Alan wondered if that could be why Erskine became a drunk—to stifle the power. "Evidently he lived on the Bowery for years when for some reason he came out here to Monroe and found me, gave me some sort of electric shock, and died. Is that how the Dat-tay-vao is passed on?"

Ba said, "I'm sorry, Doctor, but I do not know. It is said that the Buddha himself brought the Dat-tay-vao to our land."

"But why me, Ba?" Alan desperately wanted to know the answer to that question.

"I cannot say, Doctor. But as the Song tells: 'It seeks the one who would touch, / Who would cut away pain and ill.' '

" 'Seeks'?" Alan was uneasy about the idea of being sought out by this power. He remembered the derelict's words: You! You're the one! "Why seek me?"

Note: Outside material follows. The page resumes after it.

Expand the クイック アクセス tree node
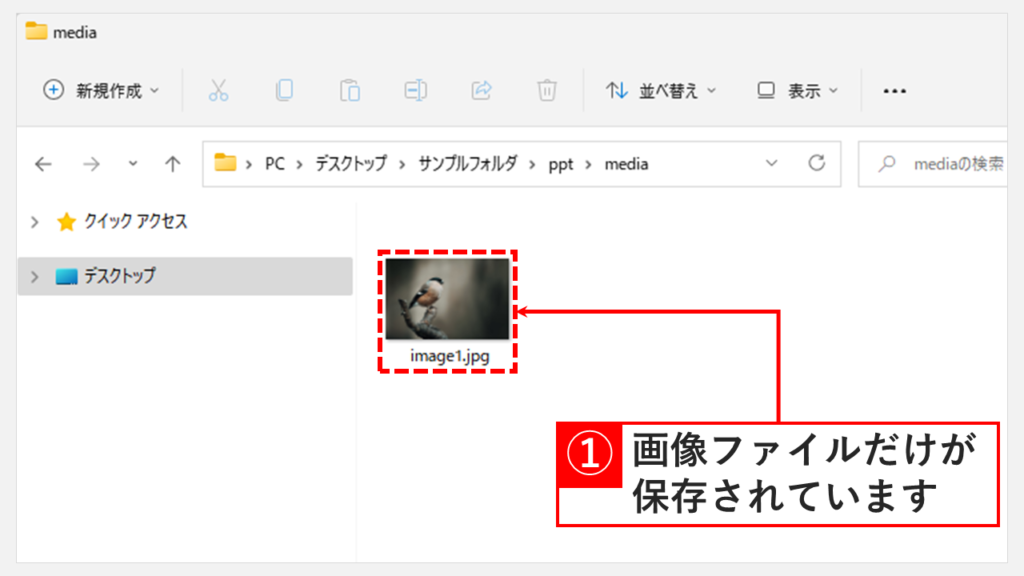1024x576 pixels. (x=35, y=222)
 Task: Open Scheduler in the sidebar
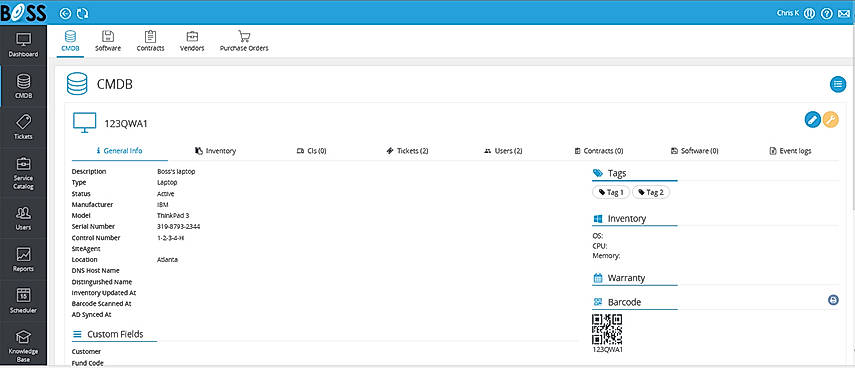click(23, 300)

Ba spoke simply and with conviction. "You are a healer, Doctor. The Dat-tay-vao knows all healers."

Alan saw Sylvia shudder. "Do you still have that poem, Ba?" The driver handed her a folded sheet of paper and Sylvia passed it to Alan. "Here."

Alan read the poem. It was confusing and sounded more like a riddle than a song. He found one line particularly disturbing. He said, "I'm not too keen on this part about the balance. What's that mean?"

"I'm sorry, Doctor," Ba said. "I do not know. But I fear it might mean that there is a price to be paid."

"I don't like the sound of that!" Sylvia said.

"Neither do I," Alan said, his uneasiness growing. "But so far I've kept my health. And I haven't got any rotting portrait in the attic. So I think I'll just keep on doing what I've been doing—only a little more discreetly."